Then one day out on the route, while contemplating this, I told my co-worker about it, and wondered out loud if it was merely coincidence, or was it “divine intervention” or a “sign from the Universe”, etc….?

He responded, in his usual negative manner: “Well, I don’t believe in any of that nonsense.”

Disheartened, I dropped it.

Later that day I stumbled across a little hummingbird nest in a small tree on the job site, along with two tiny little eggs, pictured at the top of this post (I took the second pic with my fingers in the shot for size reference). I was absolutely enthralled!

So I called out to him: “I know you “don’t believe in any of this nonsense”, but you might wanna come look at this.”

He came over and looked, and, without a word and looking quite unimpressed (as usual), he trudged silently away and returned to his work.

Then I suddenly realized: I had just inadvertently—and perhaps for the first time consciously—expressed my conceptualization of God.

See, I’ve never conceptualized God as a deity; instead, I’ve come to conceptualize God as Truth, God as Love, God as Action, God as a verb, etc.

Conveying this same conceptualization, in his book Truth Is God, Gandhi states in chapter 5 entitled God is Love:

“Scientists tell us that without the presence of the cohesive force amongst the atoms that comprise this globe of ours, it would crumble to pieces and we cease to exist; and even as there is cohesive force in blind matter, so must there be in all things animate and the name for that cohesive force among animate beings is Love. We notice it between father and son, between brother and sister, friend and friend. But we have to learn to use that force among all that lives, and in the use of it consists our knowledge of God.”

And, I also discovered this description in Charles Fillmore‘s lesson Spiritual Substance, the Fundamental Basis of the Universe, which I think helps convey my abstract thinking on the subject:

“God is substance, not matter, because matter is formed, while God is the formless. God substance lies back of matter and form. It is the basis of all form yet does not enter into any form as a finality. Substance cannot be seen, touched, tasted, or smelled, yet it is more substantial than matter, for it is the only substantiality in the universe. Its nature is to “sub-stand” or “stand under” or behind matter as its support and only reality.”

And even more recently, I read this quote from Father Richard Rohr in his book The Universal Christ: How a Forgotten Reality Can Change Everything We See, Hope For, and Believe:

“Everything visible, without exception, is the outpouring of God. What else could it really be? “Christ” is a word for the Primordial Template (“Logos”) through whom “all things came into being, and not one thing had its being except through him” (John 1:3).”

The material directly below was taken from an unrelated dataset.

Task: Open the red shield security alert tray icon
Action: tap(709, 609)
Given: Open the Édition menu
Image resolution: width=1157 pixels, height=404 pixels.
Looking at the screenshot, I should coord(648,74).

Anyway, perhaps St. Augustine conceptualized it up well:

“If you comprehend it, it is not God.”

And finally, I think the following passage from Deepak Chopra, in his book The Future of God, aptly sums up what I felt at that moment when I discovered the hummingbird nest and eggs:

“When there is enough consciousness, God appears. You will know this as surely as you know that you have thoughts, feelings, and sensations. ‘This is God’ will cross your mind as easily as ‘This is a rose’ [or, say, hummingbird eggs]. The presence of God will be as palpable as a heartbeat.”

And:

“God is not a person but a totality of nature.”

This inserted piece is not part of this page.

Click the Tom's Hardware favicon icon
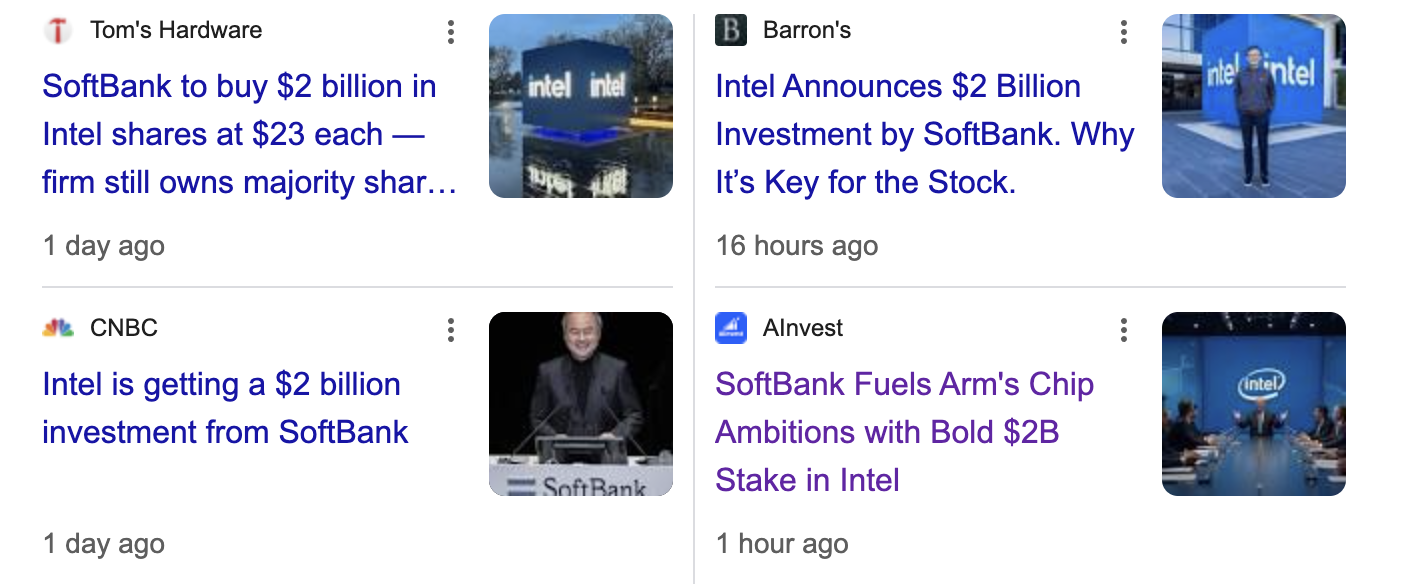 (58, 31)
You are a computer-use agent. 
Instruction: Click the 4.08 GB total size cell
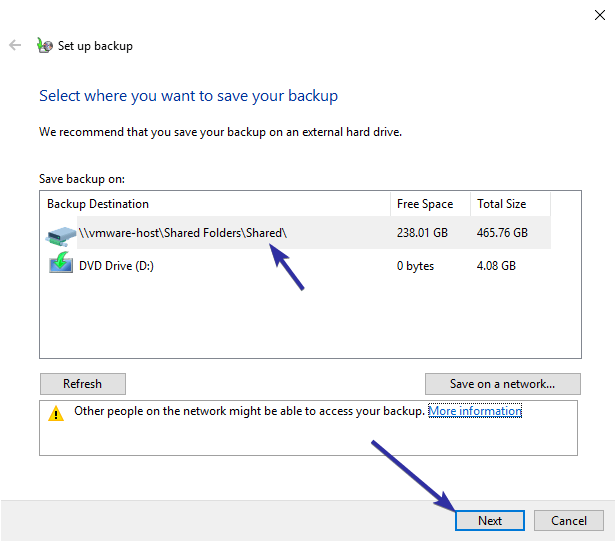(x=496, y=266)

As well as the salient words of Albert Einstein:

“To sense that behind anything that can be experienced there is a something that our mind cannot grasp and whose beauty and sublimity reaches us only indirectly and as a feeble reflection, this is religiousness. In this sense I am religious.”

Conclusion

I’ve never conceptualized God as a deity; so discovering an acceptable (and, frankly, credible) conceptualization of God has been a lifelong quest, and I am increasingly coming to believe that God is Truth (or conversely, Truth is God)—just as God is a verb, and true religion is found in living and doing, and in self-mastery, and in espousing non-violence. And dovetailing with my quest of seeking, discovering, assimilating, and disseminating Truth [God] is action based on Truth and the anticipated and inevitable consequences thereof—i.e., cause and effect.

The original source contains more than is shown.